Intolerância e discurso de ódio contra minorias
Enviada em 15/06/2019
“No Brasil subtrai-se; somar, ninguém soma”- afirmava o escritor pré-modernista Monteiro Lobato a respeito da consciência individualista nacional. Esse país vive um cenário de violências, conflitos e torturas desde sua colonização. Com predominância a homofobia e a intolerância racial. O discurso do ódio contra minorias muitas vezes impede que essas possam exercer livremente a sua cidadania.
Nota-se que o bullying e a intolerância homofóbica, nas escolas, é grande e por consequência muitos jovens cometem suicídio.
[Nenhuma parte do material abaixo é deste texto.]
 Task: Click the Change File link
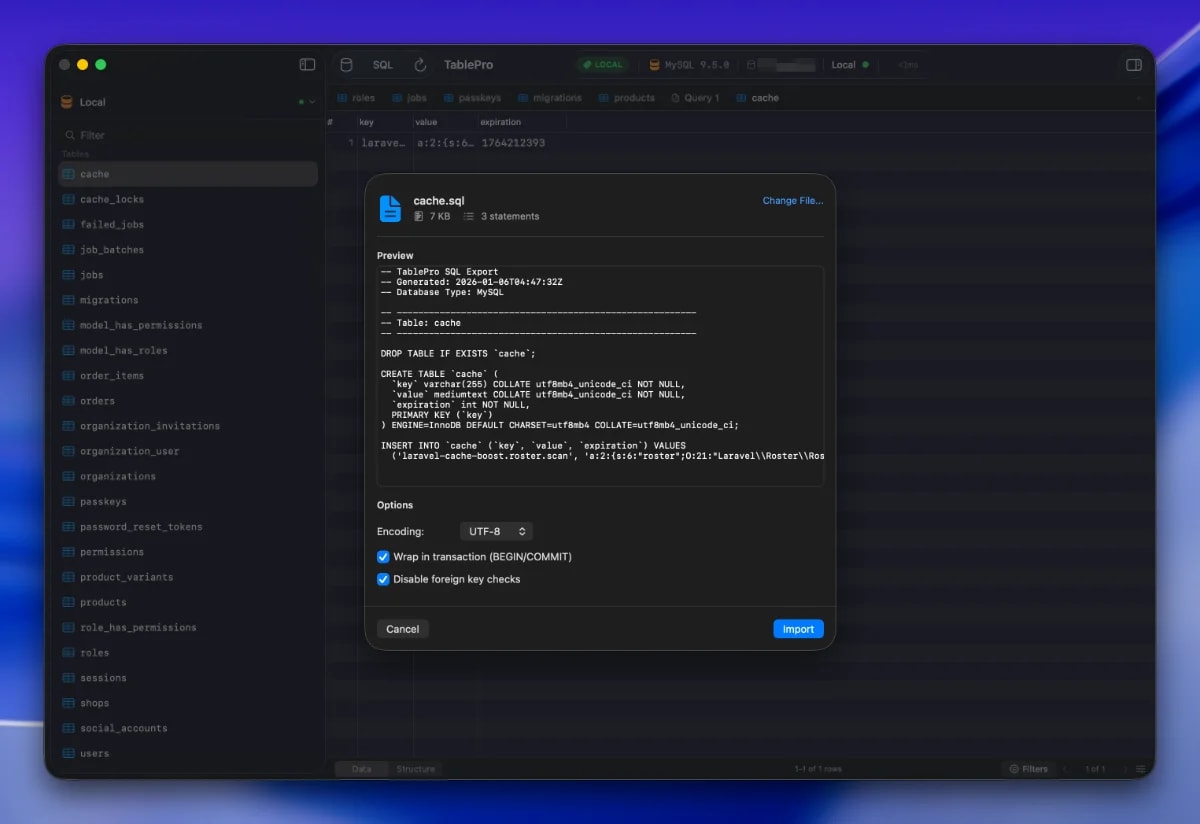click(x=792, y=200)
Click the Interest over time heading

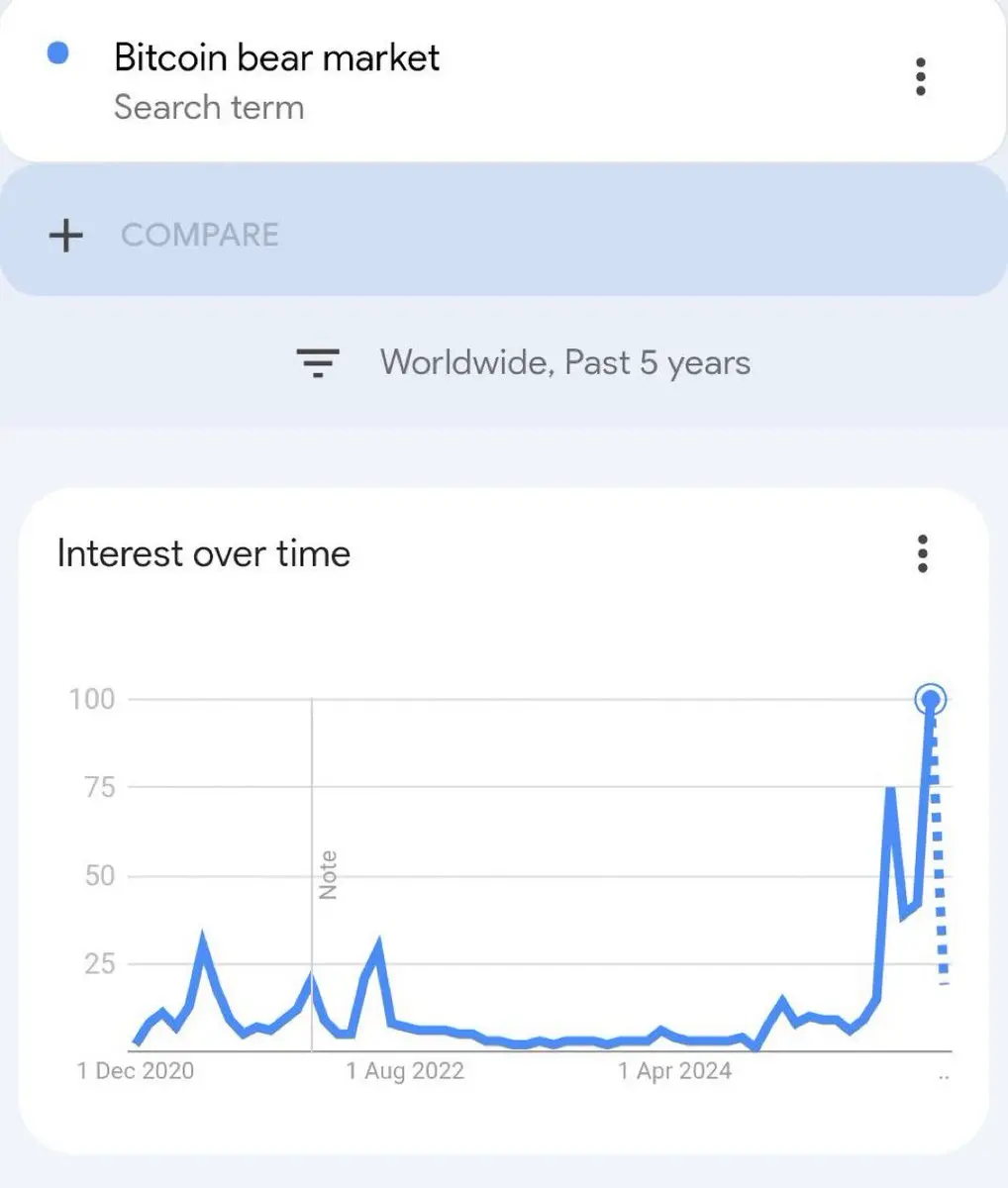[204, 553]

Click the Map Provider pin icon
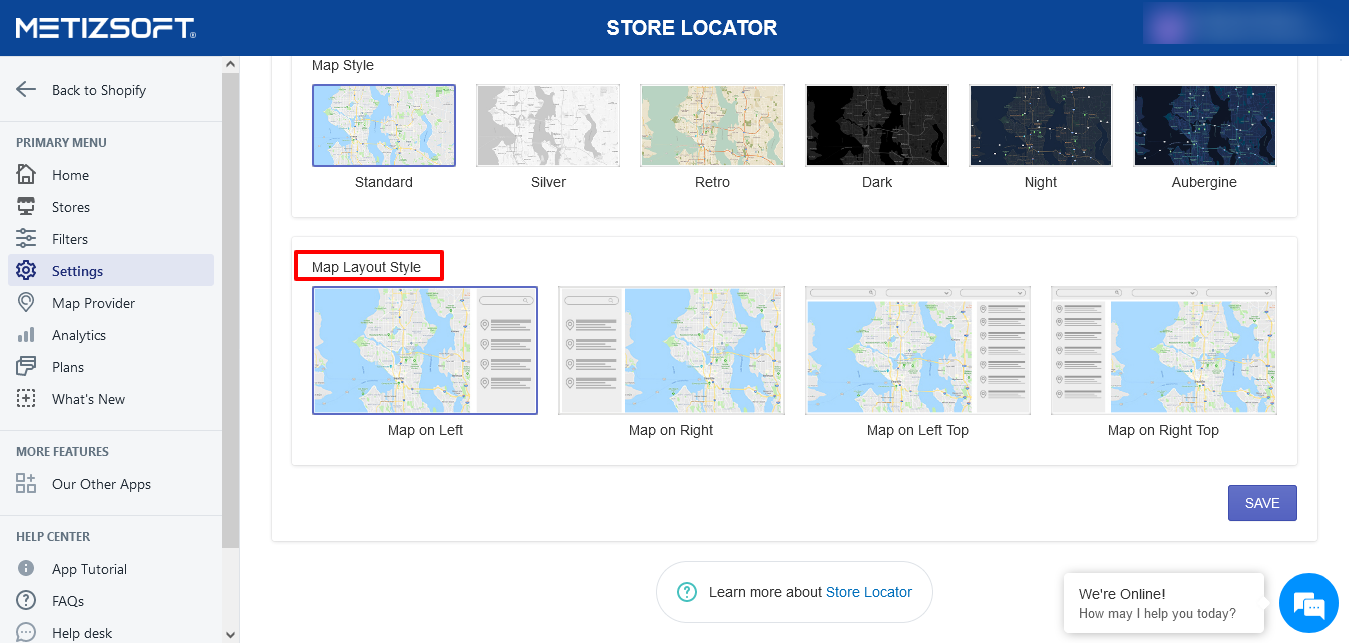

Consoante o pensamento de Max Weber, teórico alemão, os processos e os fenômenos sociais são dinâmicos e mutáveis, os quais precisam ser interpretados para que se extraia dele o seu sentido. Nessa perspectiva, fica evidente a necessidade de apontar os efeitos sociais dessa problemática em ambiente escolar. É fundamental essa discussão de gênero, não para formar gays e lésbicas,mas sim para transformar as pessoas em cidadãos e cidadãs que se respeitem.
Outrossim, o preconceito racial faz parte da estrutura da sociedade brasileira, tendo como sua principal raiz a escravidão. É importante salientar que esse cenário devastador é observado entre crianças e que essas marcas de racismo são levadas para a vida. Parafraseando Nelson Mandela, ex-presidente da África do Sul, “Ninguém nasce odiando outra pessoa pela cor de sua pele, por sua origem ou ainda por sua religião. Para odiar, as pessoas precisam aprender, e se podem aprender a odiar, elas podem ser ensinadas a amar.” Dessa forma, o combate à intolerância deve ser implantado desde a Educação Básica para evitar a sua propagação.
Destarte, é indiscutível que a intolerância e o discurso de ódio geram consequências e que precisam ser solucionadas. Conforme Einstein, físico alemão, disse, “O mundo não está ameaçado pelas pessoas más, mas sim por aquelas que permitem a maldade”. É necessário uma atuação do Ministério da Educação (MEC), no sentido de melhor capacitação de profissionais da educação em debates, nas escolas, acerca de modificações sociais, para ser difundida a ideia de respeito em prol de um meio melhor para convivência. Ademais, o MEC junto com a mídia de implantar, no meio escolar e midiático campanhas, direcionadas ao público infantil e adolescente, com historiadores e descendentes de escravos, por meio de uma didática que consiga atingir o público alvo, mostrar de forma realista o que um indivíduo passa quando no século XXI ainda sofre discriminações. Só assim os brasileiros aprenderão, também, a somar.